Social media ad spending in 2012 expected to more than double compared to 2008
{mosads}BIA Kelsey, a financial consulting firm in media and telecommunications, predicted in a study released Tuesday that social media ad spending will grow from $3.8 billion in 2011 to $9.8 billion by 2016, with the majority spent on display ads. Display ads target social media audiences on platforms such as Facebook, Twitter, Hulu and Pandora. With less than six months left until the election, Obama’s campaign ads are everywhere on these platforms, tapping into information provided by users to target demographics including age, location and sometimes gender.
Online advertising is still a tiny fraction of what presidential campaigns spend on advertising overall, even though as a percentage of total campaign advertising, spending on social media has doubled since the last presidential cycle. A report on 2012 political advertising from Borrell Associates found that campaigns put the majority of their online resources into paid search advertising (this strategy is tied to results on Google and other search engines, directing casual searchers to where the campaign most wants them to go), followed by targeted display ads, streaming video, then static site display and email spending.
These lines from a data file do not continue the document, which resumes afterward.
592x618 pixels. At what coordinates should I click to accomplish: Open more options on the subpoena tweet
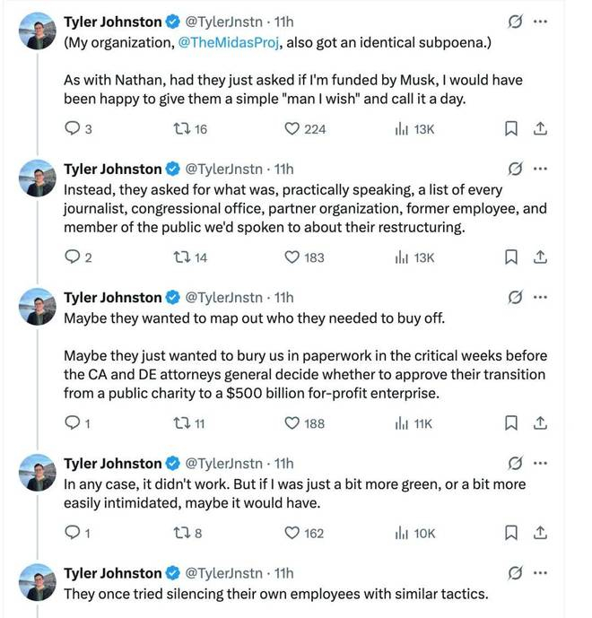(540, 22)
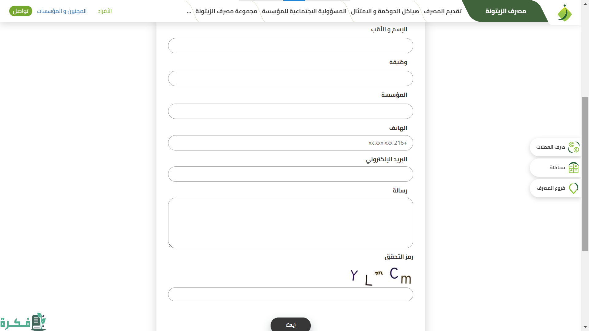
Task: Click the Fekra logo in bottom corner
Action: [x=23, y=322]
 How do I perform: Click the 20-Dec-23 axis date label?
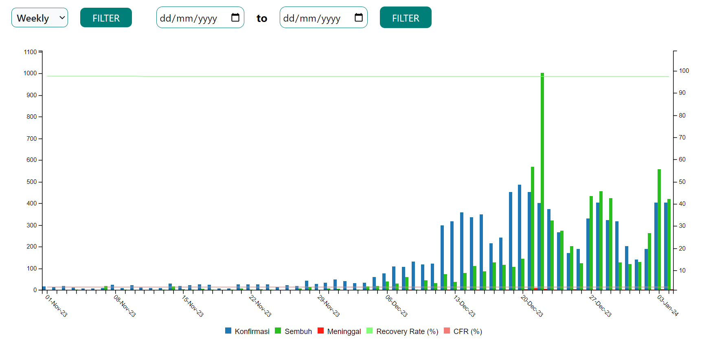click(x=532, y=306)
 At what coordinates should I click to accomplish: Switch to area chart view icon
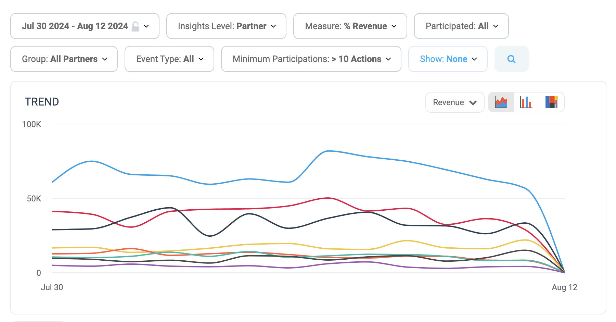click(x=501, y=102)
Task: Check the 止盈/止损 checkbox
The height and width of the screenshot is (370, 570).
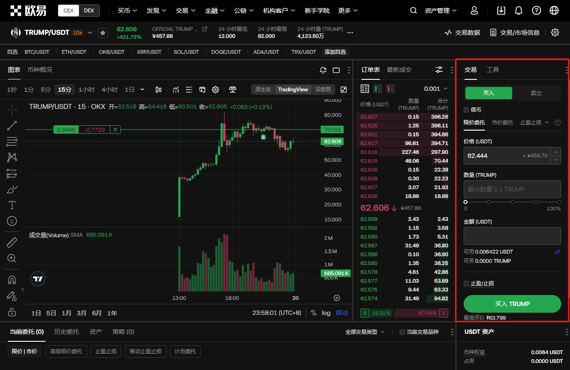Action: pos(466,284)
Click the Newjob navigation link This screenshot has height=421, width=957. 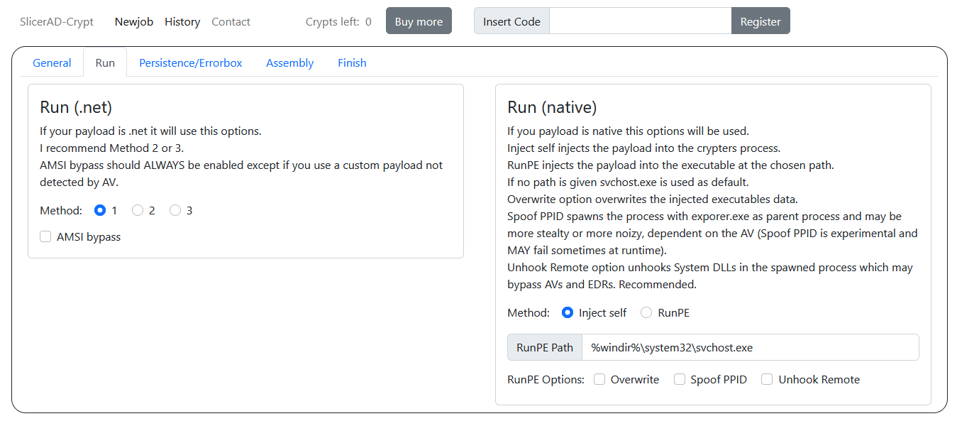134,21
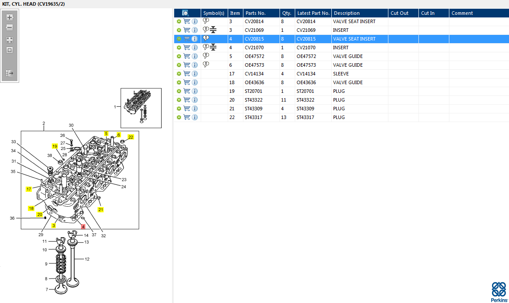Add part CV20814 to shopping cart
The width and height of the screenshot is (509, 303).
pyautogui.click(x=187, y=21)
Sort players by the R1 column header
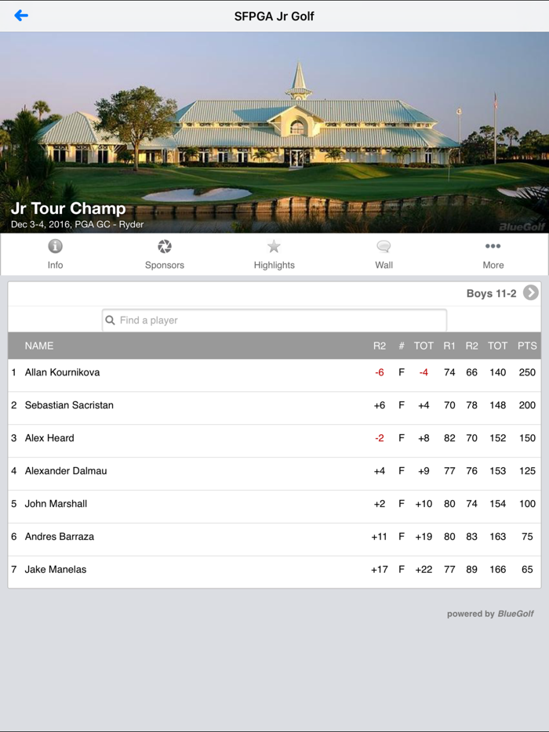Screen dimensions: 549x732 449,346
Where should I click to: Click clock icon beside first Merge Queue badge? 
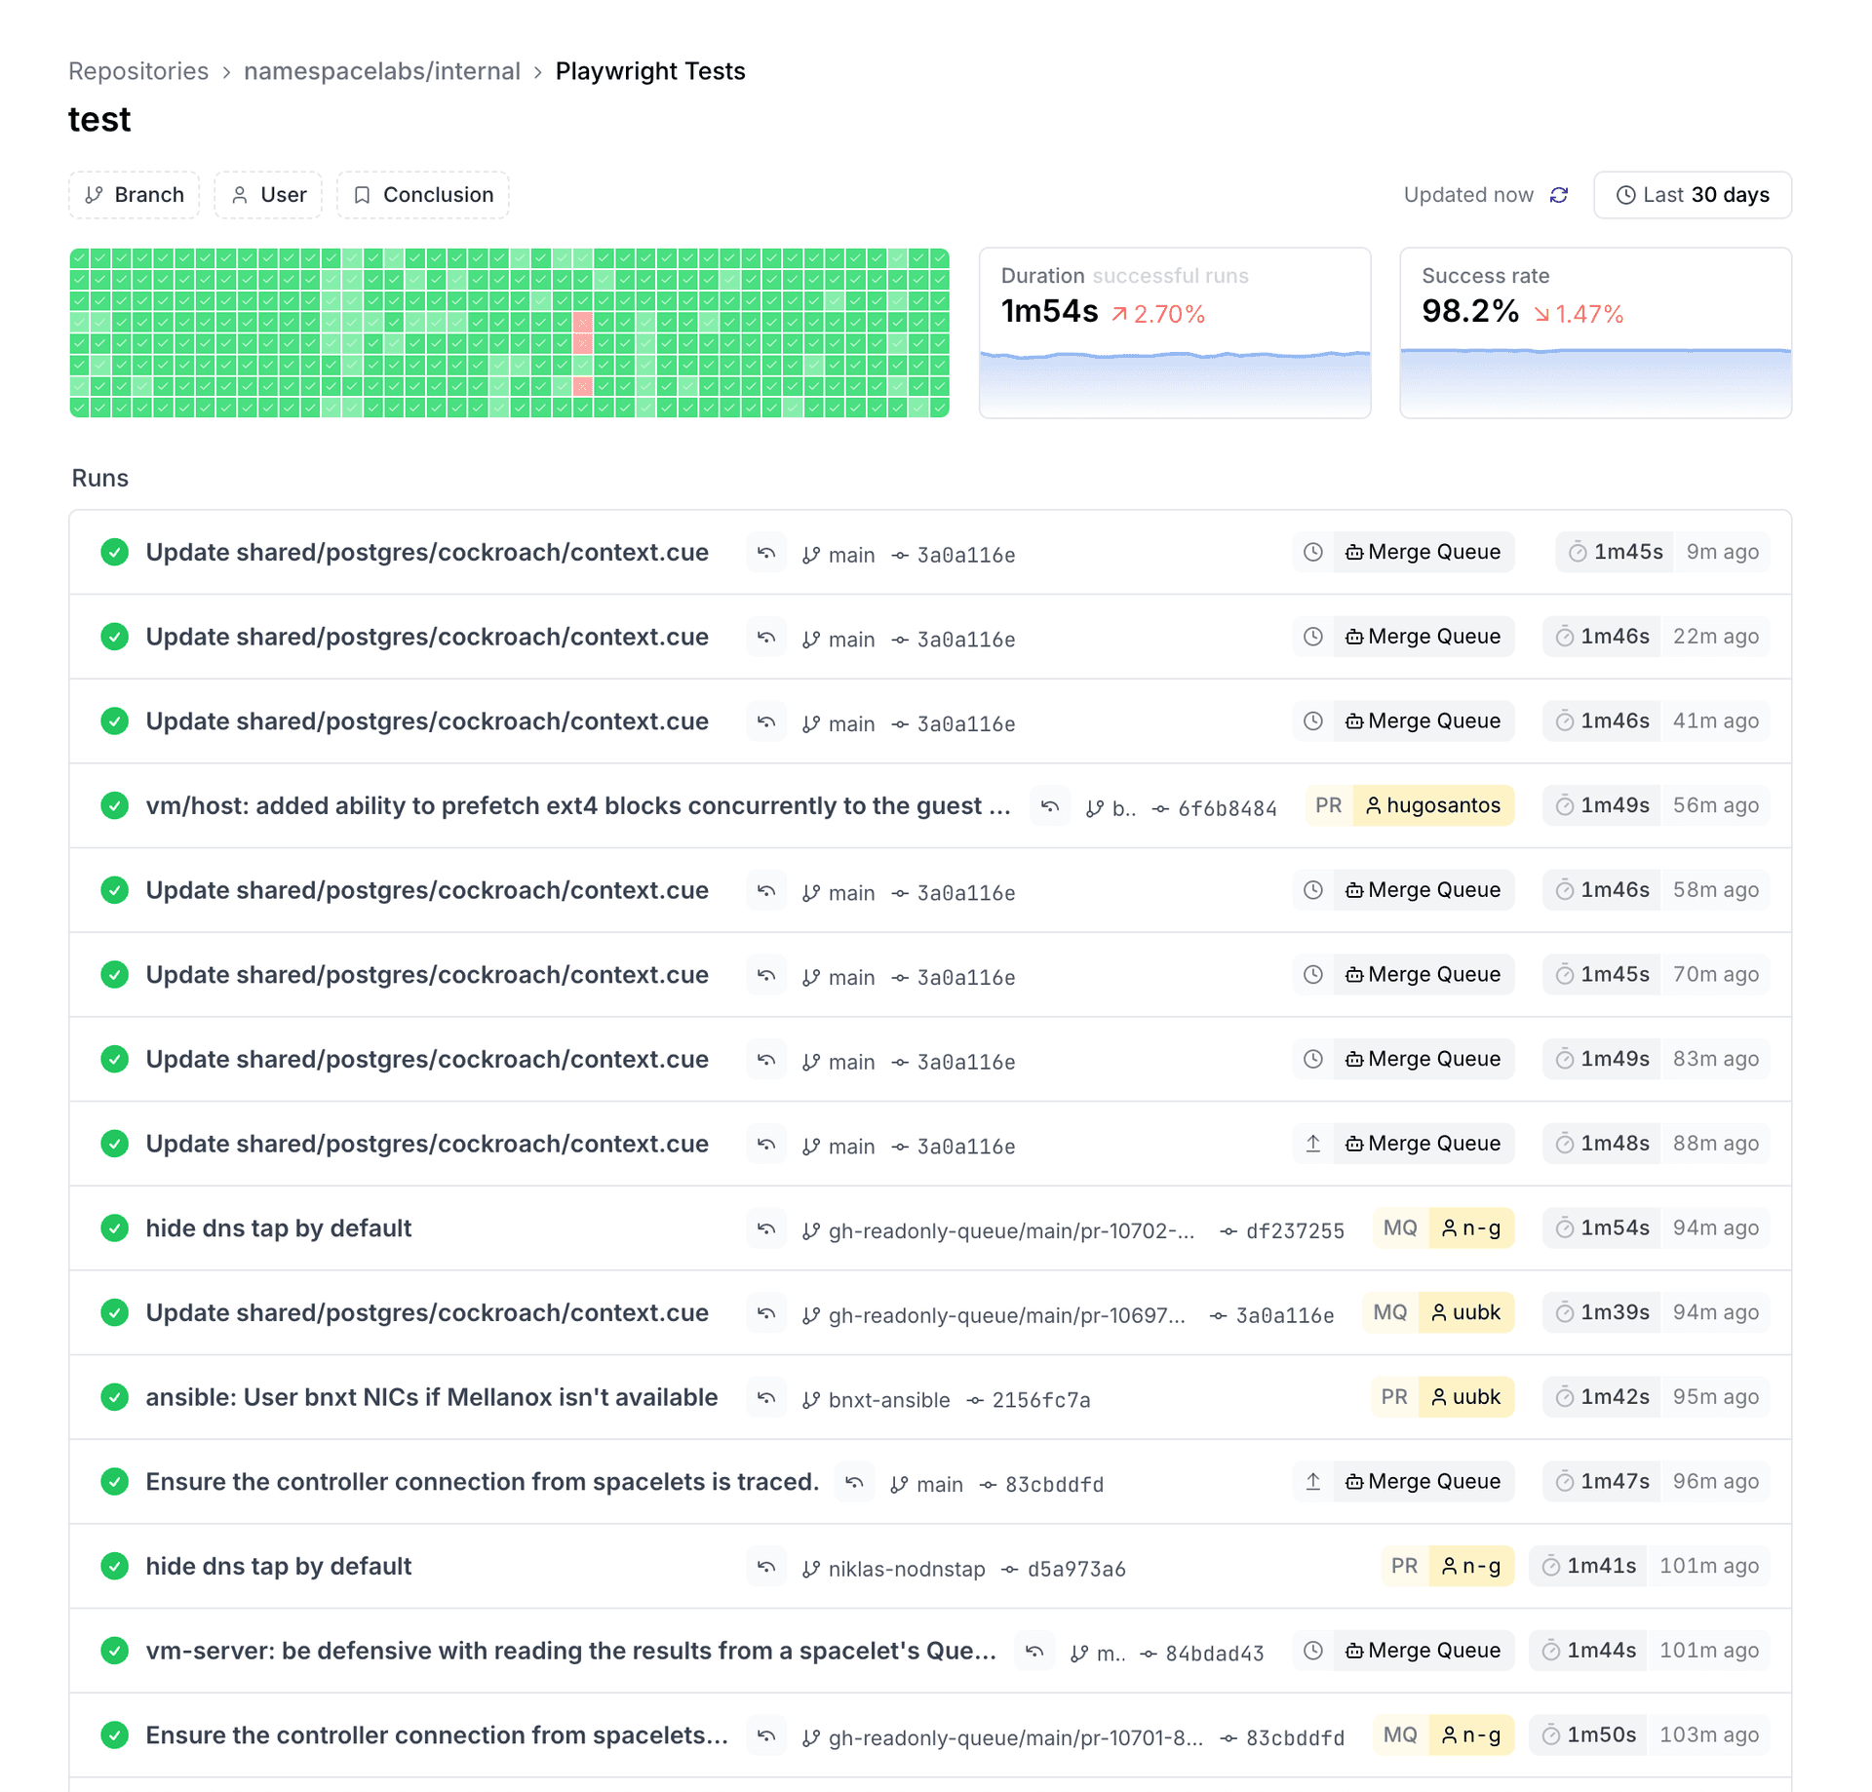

Obama has ramped up his online spending in all five main areas, according to ClickZ: Display ads, paid search, audio, video and email. So far, according to comScore, no Republican candidate has kept up with Obama in these areas. Rick Santorum heavily out-spent his GOP rivals in December 2011 on paid search advertising in an attempt to solve the infamous “Google problem” caused by his last name. And the survey found that Ron Paul has leveraged the viral capabilities of social networks better than any of the other presidential contenders, including Obama, “getting more than twice as many free exposures than the number he paid for” through friends sharing content with other friends (known as “earned media”).
But comScore concluded from its study that Obama’s campaign has a “well-oiled machine when it comes to digital campaign strategy,” giving him the home court advantage.
“Comparing the Obama campaign — who haven’t gone through a primary — with 750 staffers, versus Romney, with 87, is comparing apples and hamburgers,” Moffatt told NPR on Monday. Moffatt has shared in multiple interviews recently that Romney’s campaign plans to ramp up their social media presence heading into the general election, and the campaign has been hiring for Web-based positions.
ComScore credited Obama’s 2008 campaign for setting “a new standard” for online engagement, especially when it comes to fundraising, but added that it was the Republican candidates in 2010 “who took the lead with Twitter and showed how that tool could be used effectively.” The GOP took the majority in the House in that election, a victory credited largely to the grassroots activism of the Tea Party.
Moffatt also credited the Tea Party for helping advance social media use during campaigns, telling NPR “they understand online organizing.”